* TASK *
Beginning with the line of the entries below that holds "Image resolution: width=1251, height=2576." and ending with the line that holds "João Arroyo (39, 973)", transcribe each line exactly as written. Pictures stay out.

*** MATERIAL FOR THE TASK Section Begins ***

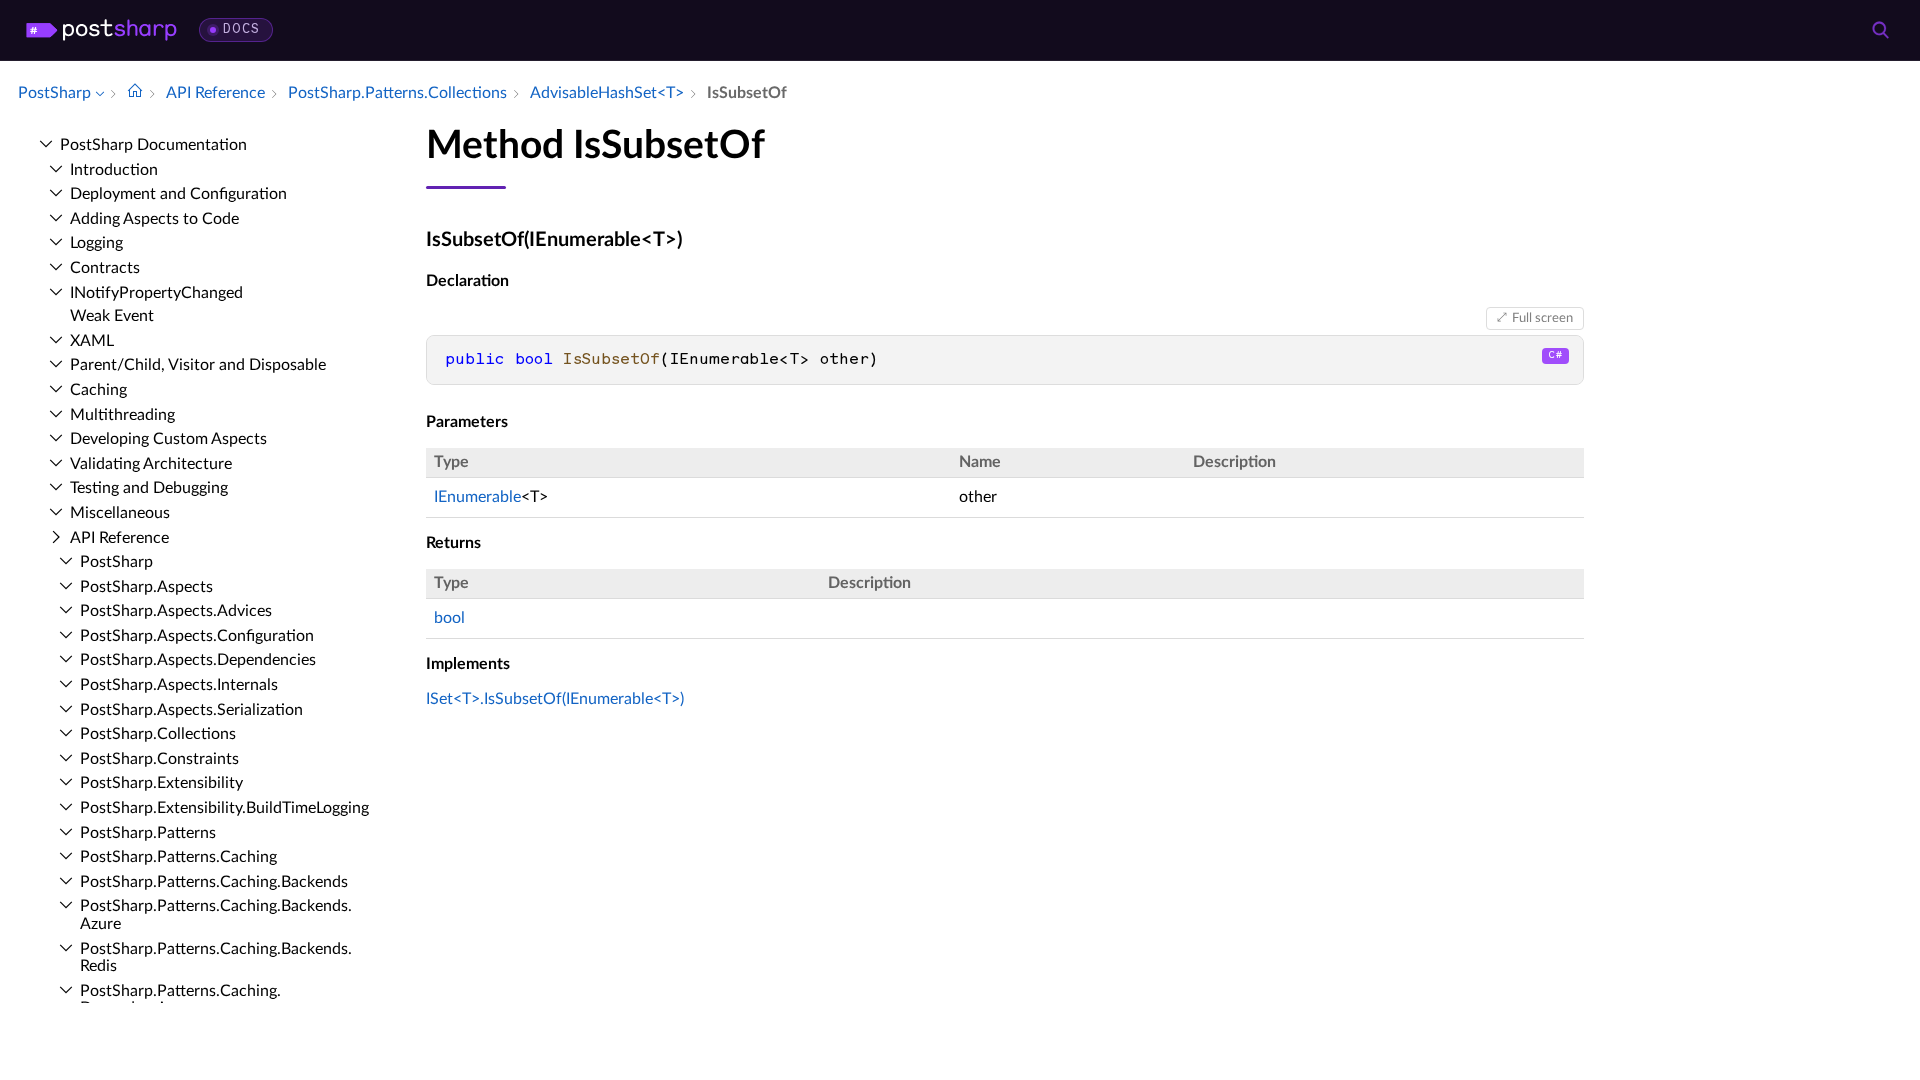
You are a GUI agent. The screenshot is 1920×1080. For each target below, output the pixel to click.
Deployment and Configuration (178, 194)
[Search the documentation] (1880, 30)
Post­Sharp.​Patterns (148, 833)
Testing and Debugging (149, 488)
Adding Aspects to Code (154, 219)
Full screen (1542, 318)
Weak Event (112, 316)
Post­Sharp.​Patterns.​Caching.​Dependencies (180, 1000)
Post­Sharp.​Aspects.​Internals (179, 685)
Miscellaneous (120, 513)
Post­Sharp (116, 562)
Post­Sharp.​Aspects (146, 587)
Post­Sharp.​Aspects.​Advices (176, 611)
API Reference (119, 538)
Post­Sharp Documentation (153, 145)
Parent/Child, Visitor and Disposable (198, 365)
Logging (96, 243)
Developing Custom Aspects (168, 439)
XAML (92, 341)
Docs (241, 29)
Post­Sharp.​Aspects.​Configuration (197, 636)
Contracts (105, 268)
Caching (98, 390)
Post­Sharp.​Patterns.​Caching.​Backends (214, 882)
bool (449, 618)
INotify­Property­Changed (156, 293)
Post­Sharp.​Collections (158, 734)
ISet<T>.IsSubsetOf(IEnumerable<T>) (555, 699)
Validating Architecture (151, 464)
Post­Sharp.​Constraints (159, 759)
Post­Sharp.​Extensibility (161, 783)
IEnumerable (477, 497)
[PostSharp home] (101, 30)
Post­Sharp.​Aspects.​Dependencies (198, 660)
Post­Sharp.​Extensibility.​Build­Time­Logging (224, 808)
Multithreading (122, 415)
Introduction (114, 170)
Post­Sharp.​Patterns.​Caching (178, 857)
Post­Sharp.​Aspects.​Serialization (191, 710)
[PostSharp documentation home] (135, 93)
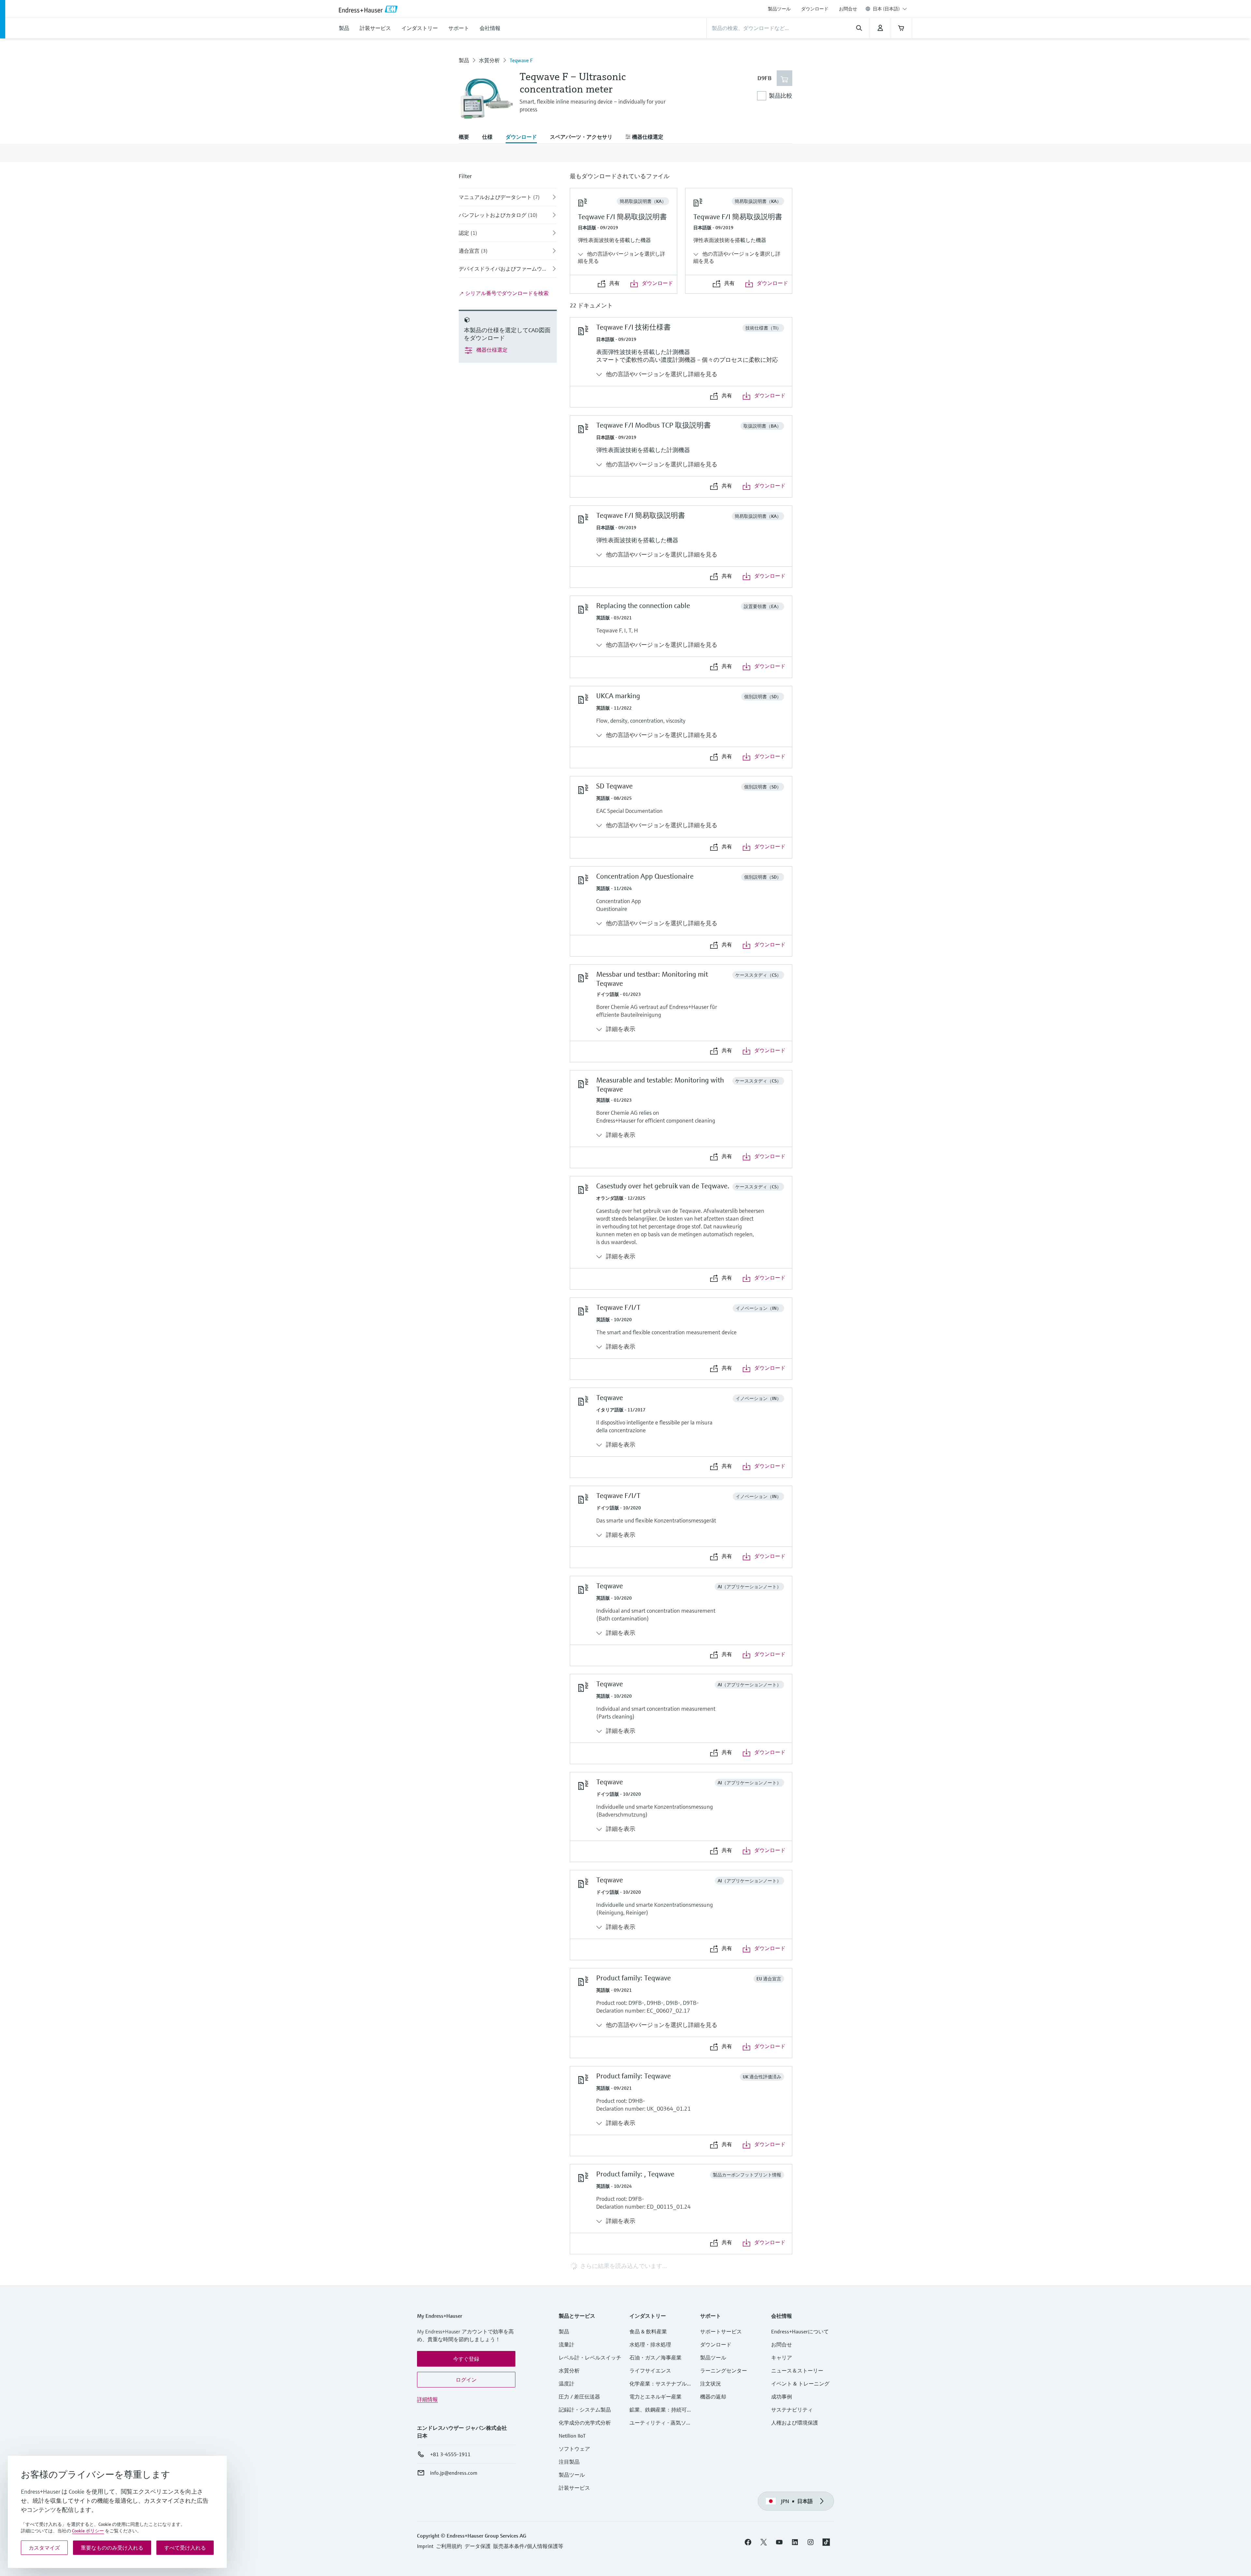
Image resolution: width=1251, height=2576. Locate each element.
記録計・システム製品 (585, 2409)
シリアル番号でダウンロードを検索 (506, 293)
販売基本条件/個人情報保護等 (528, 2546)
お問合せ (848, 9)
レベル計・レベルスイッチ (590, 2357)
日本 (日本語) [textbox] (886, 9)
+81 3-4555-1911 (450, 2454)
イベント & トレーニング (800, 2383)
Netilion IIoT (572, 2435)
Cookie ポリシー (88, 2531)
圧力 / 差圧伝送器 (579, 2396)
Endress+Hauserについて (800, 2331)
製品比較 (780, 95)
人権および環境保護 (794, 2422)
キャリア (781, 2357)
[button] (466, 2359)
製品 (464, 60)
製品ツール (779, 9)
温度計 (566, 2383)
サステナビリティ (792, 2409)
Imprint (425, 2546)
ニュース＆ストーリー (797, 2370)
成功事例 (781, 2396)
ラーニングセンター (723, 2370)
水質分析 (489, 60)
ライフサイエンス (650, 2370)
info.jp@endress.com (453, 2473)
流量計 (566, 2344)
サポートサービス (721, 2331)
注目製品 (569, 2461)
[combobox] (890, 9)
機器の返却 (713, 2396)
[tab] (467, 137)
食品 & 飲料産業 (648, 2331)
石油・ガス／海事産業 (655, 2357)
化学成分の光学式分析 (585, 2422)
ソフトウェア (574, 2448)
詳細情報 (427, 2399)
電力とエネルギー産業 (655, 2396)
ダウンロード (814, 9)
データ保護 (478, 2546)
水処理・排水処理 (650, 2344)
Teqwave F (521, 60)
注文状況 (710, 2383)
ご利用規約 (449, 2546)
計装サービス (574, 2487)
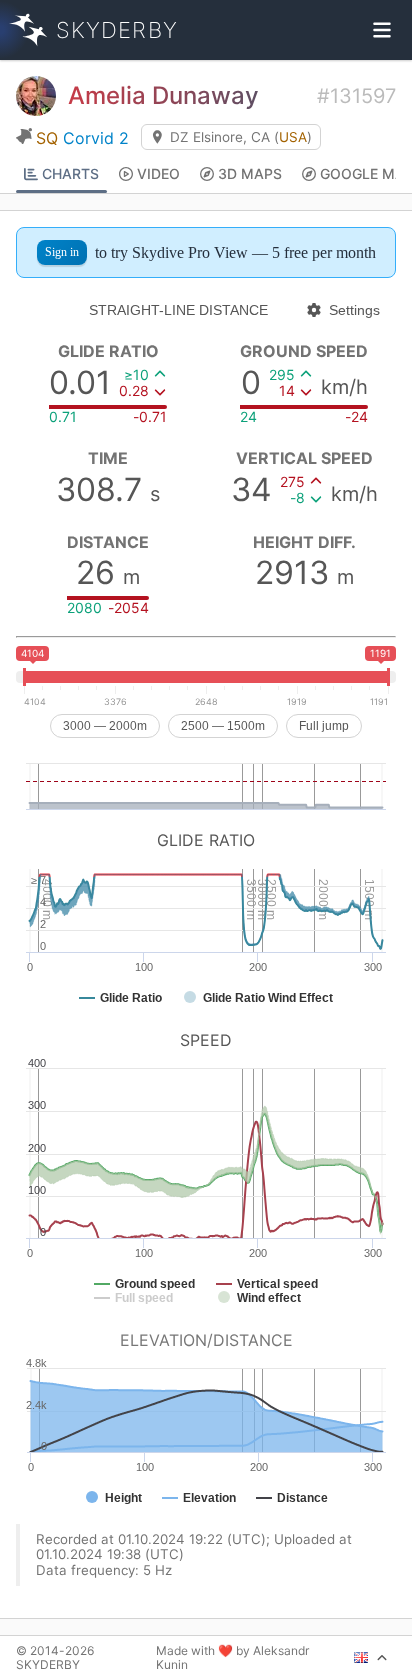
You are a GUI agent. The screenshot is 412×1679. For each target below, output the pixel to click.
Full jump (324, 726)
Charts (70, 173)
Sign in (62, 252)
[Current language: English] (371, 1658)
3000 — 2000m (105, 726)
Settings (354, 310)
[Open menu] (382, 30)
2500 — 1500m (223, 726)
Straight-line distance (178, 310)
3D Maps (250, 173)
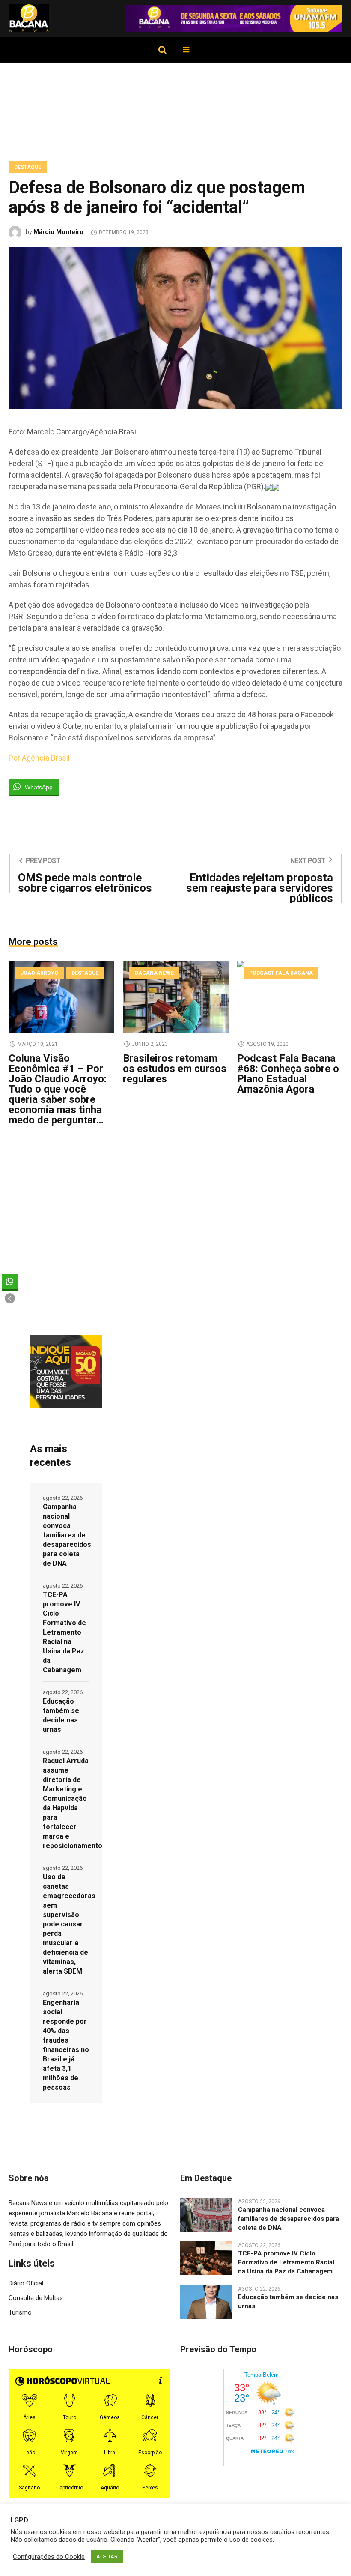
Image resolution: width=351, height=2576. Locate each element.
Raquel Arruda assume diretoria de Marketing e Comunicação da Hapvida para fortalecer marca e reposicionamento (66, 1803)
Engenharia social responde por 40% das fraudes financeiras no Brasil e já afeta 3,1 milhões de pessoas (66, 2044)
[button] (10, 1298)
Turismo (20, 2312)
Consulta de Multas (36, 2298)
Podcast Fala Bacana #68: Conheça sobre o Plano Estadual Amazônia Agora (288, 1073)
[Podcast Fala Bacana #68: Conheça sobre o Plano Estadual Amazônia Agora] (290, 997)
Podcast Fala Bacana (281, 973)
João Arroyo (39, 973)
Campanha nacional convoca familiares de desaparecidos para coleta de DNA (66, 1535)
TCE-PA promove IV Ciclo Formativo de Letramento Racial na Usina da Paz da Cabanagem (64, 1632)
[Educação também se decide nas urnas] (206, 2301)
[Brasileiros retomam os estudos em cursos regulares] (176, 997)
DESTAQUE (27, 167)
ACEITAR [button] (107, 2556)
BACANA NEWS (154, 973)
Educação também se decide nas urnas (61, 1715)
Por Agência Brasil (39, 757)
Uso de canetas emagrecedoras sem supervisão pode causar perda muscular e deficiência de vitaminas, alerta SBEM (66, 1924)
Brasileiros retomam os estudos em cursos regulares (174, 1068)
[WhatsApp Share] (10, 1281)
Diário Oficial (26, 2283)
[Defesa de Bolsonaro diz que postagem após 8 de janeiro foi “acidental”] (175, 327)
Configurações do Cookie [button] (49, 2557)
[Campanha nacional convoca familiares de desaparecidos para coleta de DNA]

*** MATERIAL FOR THE TASK Section Ends ***

* TASK OUTPUT *
Image resolution: width=1251, height=2576. Locate each element.
記録計・システム製品 (585, 2409)
シリアル番号でダウンロードを検索 (506, 293)
販売基本条件/個人情報保護等 (528, 2546)
お問合せ (848, 9)
レベル計・レベルスイッチ (590, 2357)
日本 (日本語) [textbox] (886, 9)
+81 3-4555-1911 (450, 2454)
イベント & トレーニング (800, 2383)
Netilion IIoT (572, 2435)
Cookie ポリシー (88, 2531)
圧力 / 差圧伝送器 (579, 2396)
Endress+Hauserについて (800, 2331)
製品比較 (780, 95)
人権および環境保護 (794, 2422)
キャリア (781, 2357)
[button] (466, 2359)
製品 (464, 60)
製品ツール (779, 9)
温度計 (566, 2383)
サステナビリティ (792, 2409)
Imprint (425, 2546)
ニュース＆ストーリー (797, 2370)
成功事例 (781, 2396)
ラーニングセンター (723, 2370)
水質分析 (489, 60)
ライフサイエンス (650, 2370)
info.jp@endress.com (453, 2473)
流量計 (566, 2344)
サポートサービス (721, 2331)
注目製品 (569, 2461)
[combobox] (890, 9)
機器の返却 (713, 2396)
[tab] (467, 137)
食品 & 飲料産業 (648, 2331)
石油・ガス／海事産業 (655, 2357)
化学成分の光学式分析 (585, 2422)
ソフトウェア (574, 2448)
詳細情報 (427, 2399)
電力とエネルギー産業 (655, 2396)
ダウンロード (814, 9)
データ保護 (478, 2546)
水処理・排水処理 (650, 2344)
Teqwave F (521, 60)
注文状況 (710, 2383)
ご利用規約 (449, 2546)
計装サービス (574, 2487)
You are a GUI agent. The screenshot is 412×1679. For each target below, output the pixel to click.
Full jump (324, 726)
Charts (70, 173)
Sign in (62, 252)
[Current language: English] (371, 1658)
3000 — 2000m (105, 726)
Settings (354, 310)
[Open menu] (382, 30)
2500 — 1500m (223, 726)
Straight-line distance (178, 310)
3D Maps (250, 173)
Image resolution: width=351, height=2576. Locate each element.
Raquel Arruda assume diretoria de Marketing e Comunicação da Hapvida para fortalecer marca e reposicionamento (66, 1803)
Engenharia social responde por 40% das fraudes financeiras no Brasil e já afeta 3,1 milhões de pessoas (66, 2044)
[button] (10, 1298)
Turismo (20, 2312)
Consulta de Multas (36, 2298)
Podcast Fala Bacana #68: Conheça sobre o Plano Estadual Amazônia Agora (288, 1073)
[Podcast Fala Bacana #68: Conheça sobre o Plano Estadual Amazônia Agora] (290, 997)
Podcast Fala Bacana (281, 973)
João Arroyo (39, 973)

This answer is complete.